L’incontro al ministero slitta al 27 aprile e così anche il presidio dei lavoratori è posticipato a quella data. Nuovo timing per la vertenza Novelli: ad annunciarlo sono i sindacati che confermano però la volontà di accompagnare i dipendenti a Roma nel giorno dell’incontro al Mise.
Slittamento «A causa della comunicazione – spiegano in una nota Flai, Fai e Uila Umbria – da parte del Mise di posticipo al 27 aprile dell’incontro fissato per lunedì 18 è rinviato anche il presidio dei lavoratori previsto in concomitanza all’incontro. Lunedi’ 18 si terrà comunque il coordinamento nazionale di gruppo alla presenza del cda al quale le organizzazioni sindacali e i lavoratori chiederanno conto della situazione finanziaria e organizzativa e, soprattutto, dello stato del percorso che dovrà portare ad un nuovo assetto del gruppo stesso».
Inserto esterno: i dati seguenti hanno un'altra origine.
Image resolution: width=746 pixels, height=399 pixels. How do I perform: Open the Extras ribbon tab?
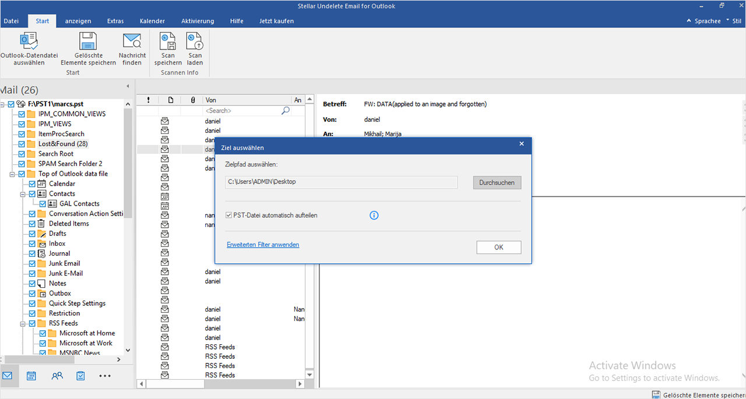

Niente spettatori «I lavoratori – prosegue la nota – che hanno affrontato con molti sacrifici questi anni complessi dopo l’apertura della procedura di concordato, non accetteranno di essere spettatori di questo percorso ma intendono esserne parte attiva e determinante soprattutto sul versante della salvaguardia dei posti di lavoro».